Балдоха побледнел как полотно, весь затрясся, поставил меня на ноги и отскочил.
– Ваше высокоблагородие!.. Простите!.. Ей-Богу, я вас не хотел… Так, в разговоре…
Он хотел броситься в ноги. Мне долго пришлось его успокаивать.
Он положительно любил «свое дело». Да, впрочем, это ведь единственное дело, которое он и знает. Единственный его ресурс. Когда его уж очень изведет каторга, у него есть только одно средство обороняться:
– Возьму за машинку, однова не дохнешь.
Кроме этого «своего дела», Балдоха знает еще грамоту. Он выучился в исправительном приюте.
– Она-то меня и сгубила!
Башибузуки были открыты благодаря Балдохе.
С товарищем он явился к одному одинокому старообрядцу-леснику будто бы покупать дрова.
Среди разговора Балдоха задушил старика, обыскали труп, переломали все в квартире – ничего не нашли.
На следующий день, читая в портерной газету, он прочел и про это убийство:
«Деньги, что-то около тридцати тысяч, были спрятаны за голенищами у покойного и остались нетронуты».
Балдоха расхохотался.
– Чего хохочешь? – спросил портерщик.
– Да как же! Столовера какие-то вчерась в Сокольниках убили, везде денег шарили, а деньги-то за голенищем у его были!
Убийство в Сокольниках наделало страшного шума в Москве. Полиция была поставлена на ноги. От портерщика узнали про подозрительный смех Балдохи; забрали его, уличили.
– Но неужели ты так спокойно ходил на такие дела?
– А то еще как же? Так-то, известно, оно нескладно. Так я всегда перед «делом» стакан водки пил. Для полировки крови.
Как сносит он каторгу?
Как-то я спросил его что-то про тюрьму.
– Тюрьма? Ничаво тюрьма! Чисто ночлежный на Хитровке.
Отцеубийца
Маленькая, чрезвычайно опрятная каморка. У окна, в очках, старик портняжит и мурлыкает про себя что-то «духовное».
При нашем появлении – мы с доктором Лобасом обходили в посту Дуэ и дома вольных, не живущих в тюрьме каторжан – он встал, поклонился чрезвычайно учтиво, не по-каторжному, и сказал:
– Милости прошу, Николай Степанович! Милости прошу, сударь!

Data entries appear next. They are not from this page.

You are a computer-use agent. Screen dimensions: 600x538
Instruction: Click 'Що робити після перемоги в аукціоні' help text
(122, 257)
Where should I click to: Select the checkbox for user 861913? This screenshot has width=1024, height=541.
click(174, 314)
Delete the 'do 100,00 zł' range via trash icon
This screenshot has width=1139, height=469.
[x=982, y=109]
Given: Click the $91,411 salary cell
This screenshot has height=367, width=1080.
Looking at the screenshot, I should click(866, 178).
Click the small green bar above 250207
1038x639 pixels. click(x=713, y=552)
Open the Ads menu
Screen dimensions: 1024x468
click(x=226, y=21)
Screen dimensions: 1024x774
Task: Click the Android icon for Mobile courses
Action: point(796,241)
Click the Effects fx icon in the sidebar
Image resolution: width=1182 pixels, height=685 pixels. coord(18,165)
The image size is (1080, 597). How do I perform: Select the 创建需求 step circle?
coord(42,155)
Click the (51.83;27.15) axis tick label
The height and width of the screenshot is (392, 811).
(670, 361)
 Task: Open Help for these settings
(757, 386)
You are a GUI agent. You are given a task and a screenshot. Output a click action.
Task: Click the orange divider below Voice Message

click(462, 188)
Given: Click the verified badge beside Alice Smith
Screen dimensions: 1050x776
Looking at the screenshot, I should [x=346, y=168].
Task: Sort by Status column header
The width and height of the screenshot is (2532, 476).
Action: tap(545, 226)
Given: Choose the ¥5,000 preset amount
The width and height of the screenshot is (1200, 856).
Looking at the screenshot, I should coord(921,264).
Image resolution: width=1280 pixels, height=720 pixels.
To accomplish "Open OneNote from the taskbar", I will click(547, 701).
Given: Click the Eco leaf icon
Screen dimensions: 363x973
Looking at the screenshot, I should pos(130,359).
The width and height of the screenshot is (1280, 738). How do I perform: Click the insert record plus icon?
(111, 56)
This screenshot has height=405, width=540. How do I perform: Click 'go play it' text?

Доктора Лобаса, которого вся каторга прямо-таки обожала за его доброе, человечное отношение, он знал. Мы сели и предложили и ему сесть.
– Нет, покорнейше благодарствую. Не извольте беспокоиться.
– Да садись, старик.
– Нет уж, не извольте беспокоиться. Благодарствую.
Старик он был необыкновенно благообразный, славный и симпатичный. Говорил тихо, необычайно как-то кротко, улыбался улыбкой немножко грустной, немножко виноватой.
– Поселенец, что ли?
– Никак нет-с. В поселенцы я выйти не могу. Я бессрочный.
Меня по-настоящему и из испытуемой не должны выпускать.
Такое наказание полагается только за одно преступление.
– Да за что же ты?
– За родителя. Отцеубийство совершил.
– А давно на каторге?
– Пятнадцатый год.
– Да сколько же тебе лет?
– Шестьдесят один.
– Так что, когда ты это сделал, тебе было…
– Да уж под пятьдесят было.
– Отцу сколько было?
– Родителю за семьдесят.
Почти пятидесятилетний старик, убивающий семидесятилетнего отца. Что за необыкновенная стариковская трагедия?
– Как же так? За что же?
Старик потупился, помолчал, вздохнул и тихо сказал:
– И говорить-то срам. Да перед вами, Николай Степанович, молчать не стану. Издалека это пошло, еще с молодых годов. Вон откуда. Озорник был родитель мой. Грех мой великий, а не каюсь. Как хотите, так меня и судите!
И он говорил это так степенно, кротко: что убил отца и не кается.